---------- Exercise material ----------
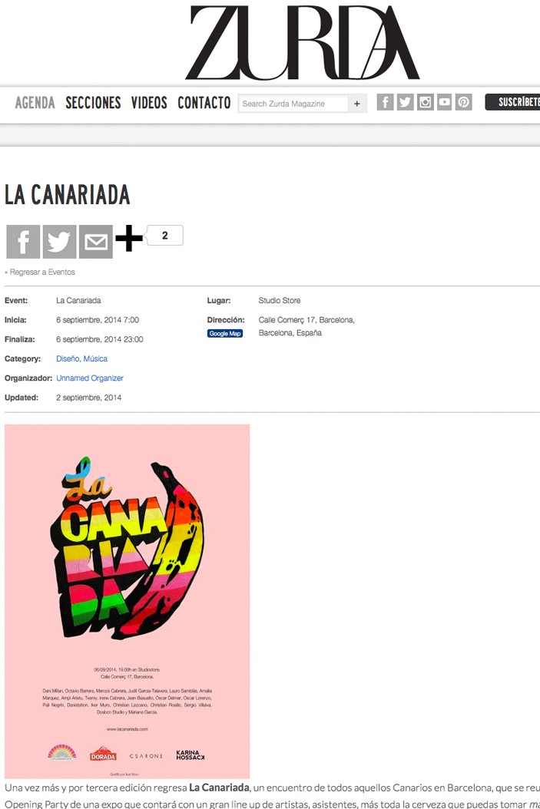The width and height of the screenshot is (540, 809).
Task: Open Zurda's YouTube channel icon
Action: tap(445, 102)
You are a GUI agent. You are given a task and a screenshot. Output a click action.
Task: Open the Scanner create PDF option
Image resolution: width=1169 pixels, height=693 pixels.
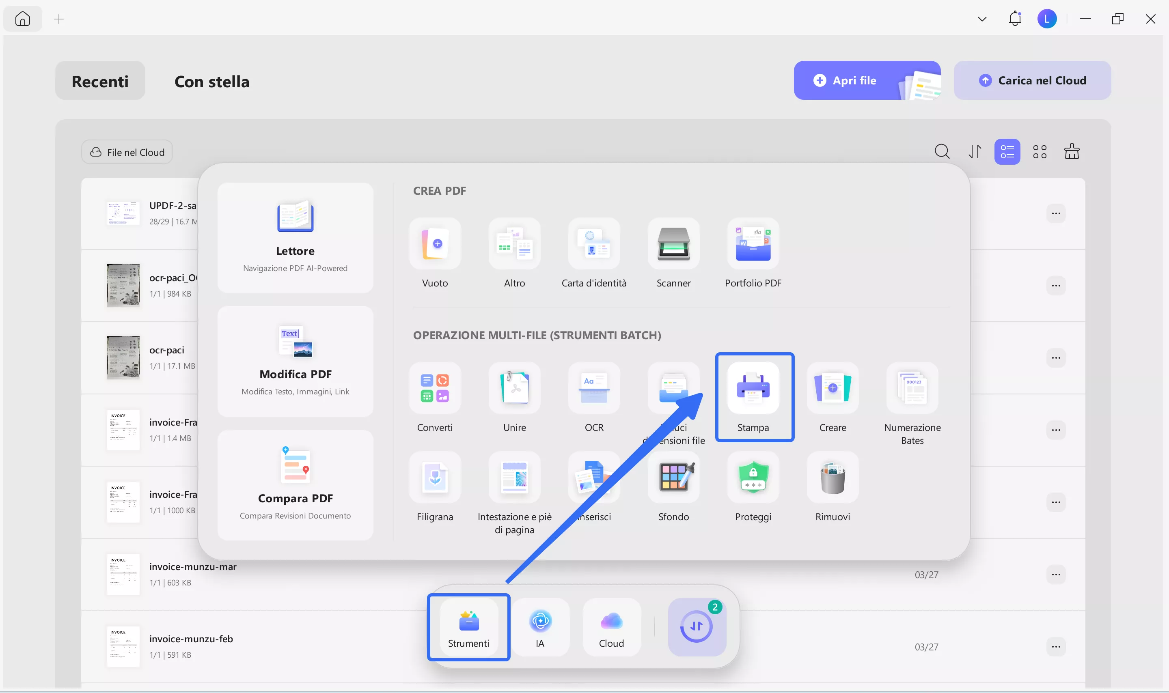click(x=673, y=244)
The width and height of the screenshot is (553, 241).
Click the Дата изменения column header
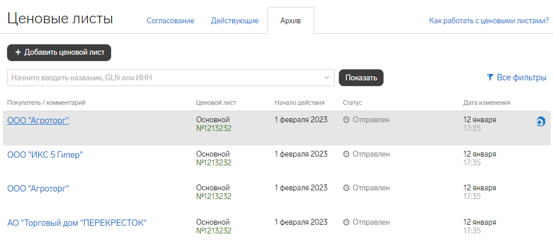487,102
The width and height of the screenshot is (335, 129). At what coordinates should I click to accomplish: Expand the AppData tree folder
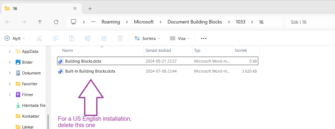10,51
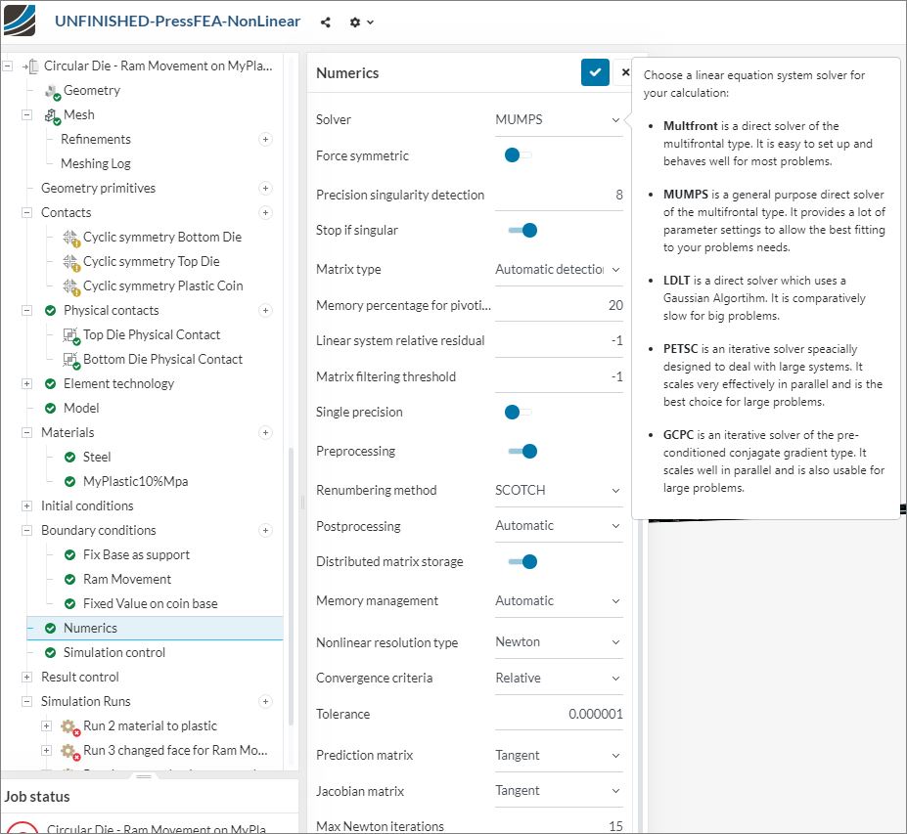Click the add icon next to Contacts

tap(265, 213)
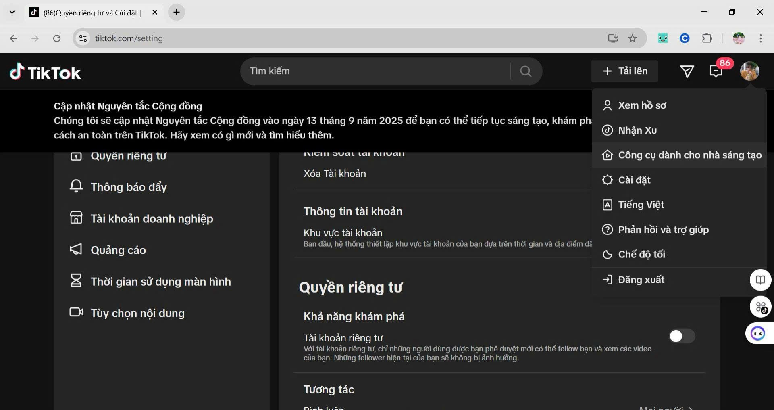
Task: Select the Quảng cáo megaphone icon
Action: 76,249
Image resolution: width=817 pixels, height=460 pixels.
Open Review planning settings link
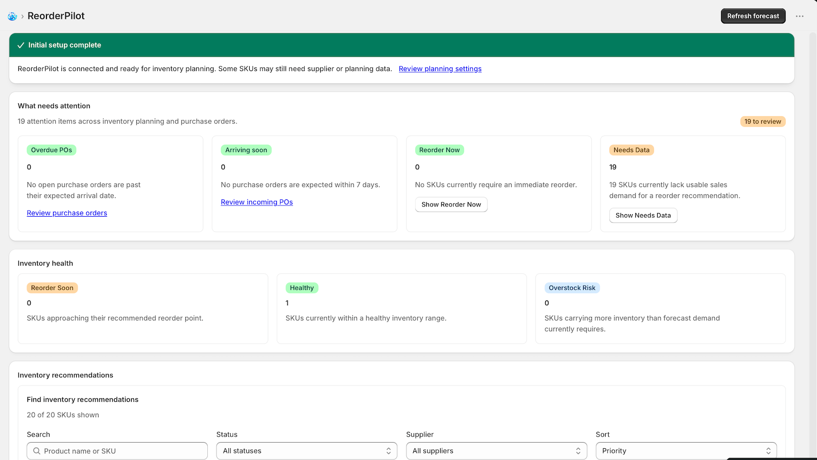pos(440,68)
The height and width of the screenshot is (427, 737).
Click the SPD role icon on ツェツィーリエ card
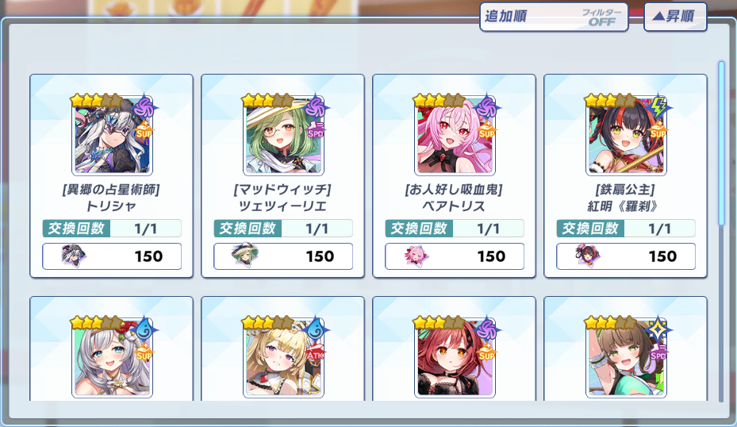click(x=316, y=131)
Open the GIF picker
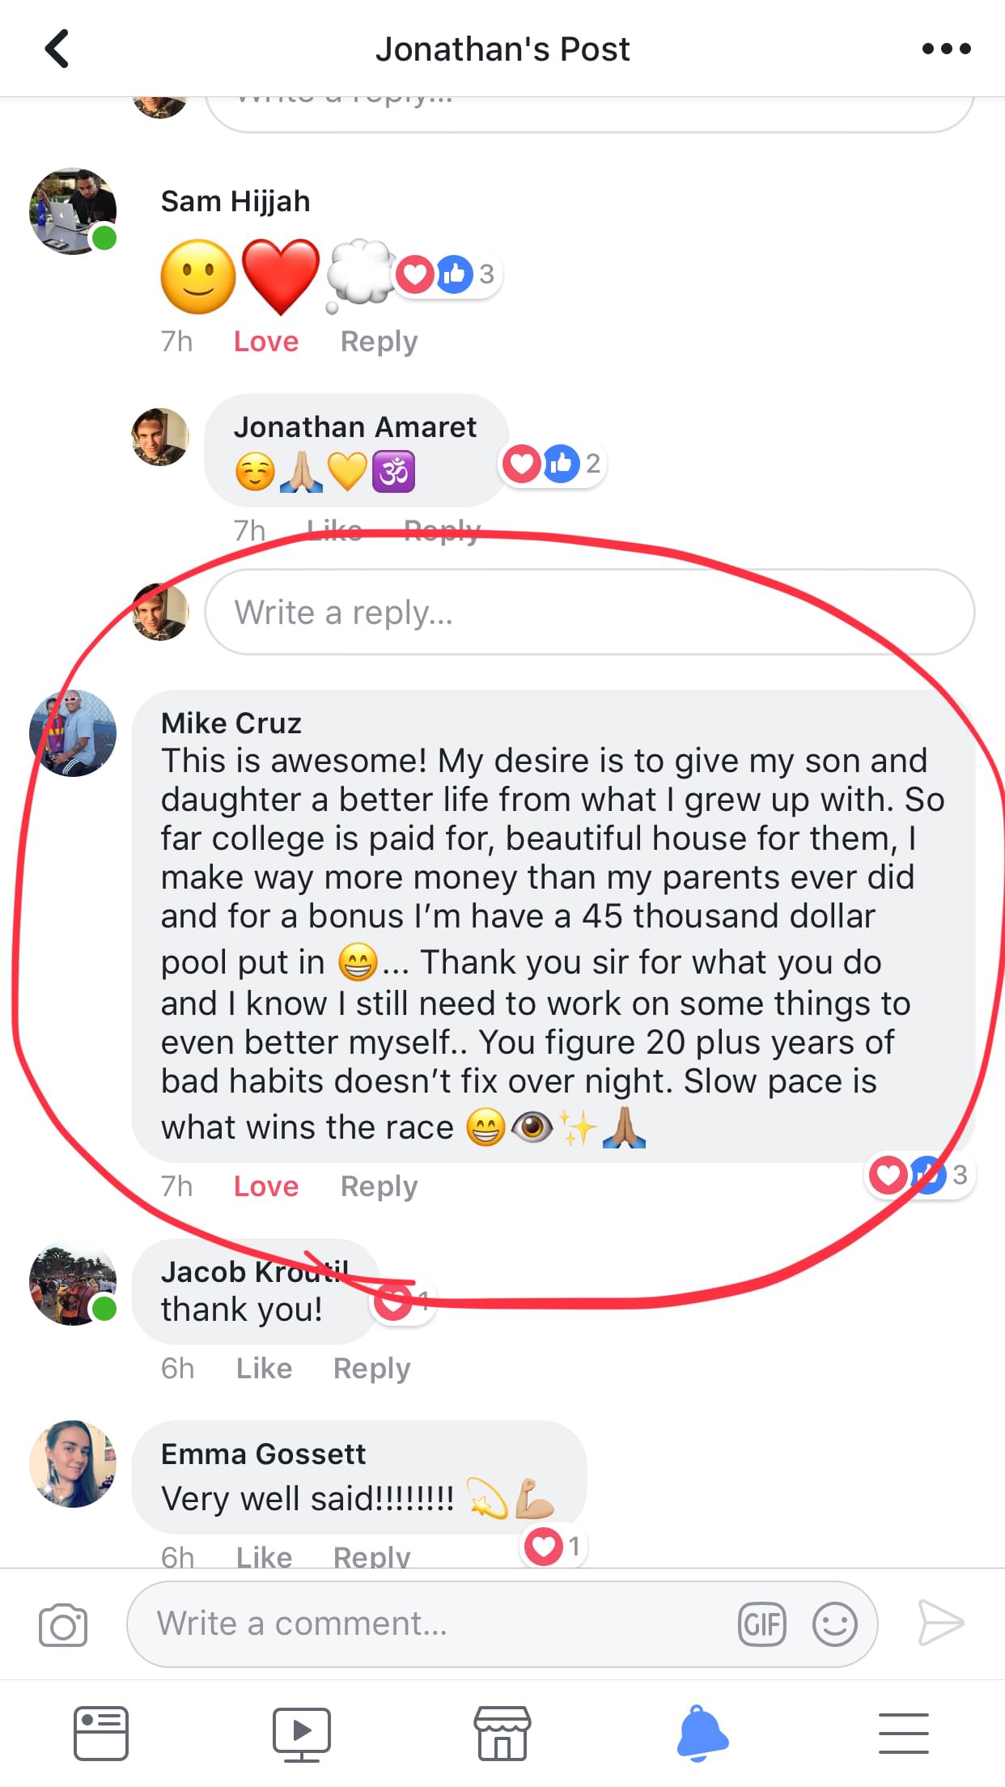 761,1624
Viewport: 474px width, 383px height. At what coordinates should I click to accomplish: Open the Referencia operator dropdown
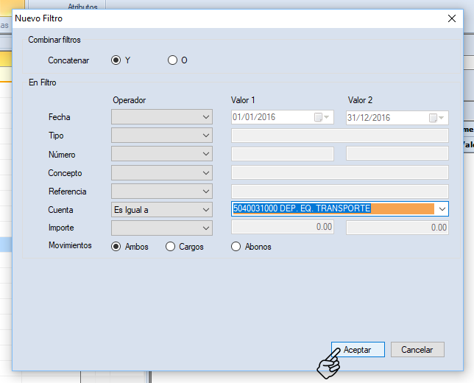coord(205,191)
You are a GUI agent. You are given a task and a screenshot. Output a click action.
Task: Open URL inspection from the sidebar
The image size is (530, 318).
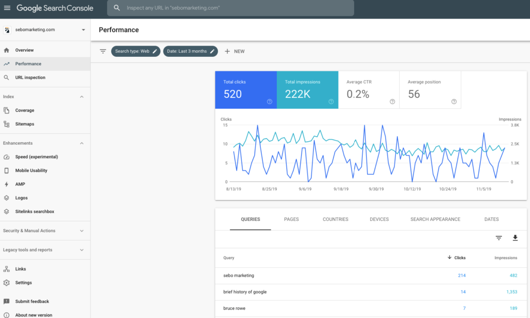point(30,78)
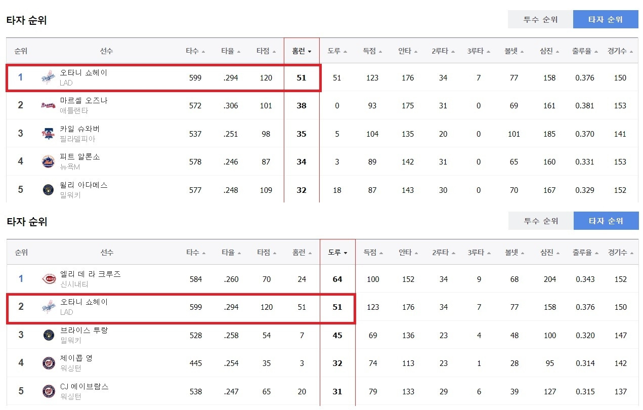Sort bottom table by 삼진 header

point(550,253)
----------
Write out all of the records above word for word, leaving out the pictures.

The width and height of the screenshot is (540, 809).
Task: Open Zurda's YouTube channel icon
Action: tap(445, 102)
You are a GUI agent. You are given a task and a screenshot. Output a click action.
Task: Open the Scanner create PDF option
Image resolution: width=1169 pixels, height=693 pixels.
click(x=673, y=244)
The width and height of the screenshot is (553, 241).
Click the Дата изменения column header
487,102
The width and height of the screenshot is (335, 129). At what coordinates should I click to accomplish: Expand the AppData tree folder
10,51
Click the add icon next to Contacts

tap(265, 213)
Task: Select the Quảng cáo megaphone icon
Action: 76,249
Image resolution: width=817 pixels, height=460 pixels.
Open Review planning settings link
pos(440,68)
The height and width of the screenshot is (427, 737).
Click the SPD role icon on ツェツィーリエ card
click(x=316, y=131)
Open the GIF picker
 761,1624
Viewport: 474px width, 383px height. At what coordinates should I click to accomplish: Open the Referencia operator dropdown
coord(205,191)
You are a GUI agent. You are given a task and a screenshot. Output a click action.
Task: Open URL inspection from the sidebar
The image size is (530, 318).
point(30,78)
Sort bottom table by 삼진 header

point(550,253)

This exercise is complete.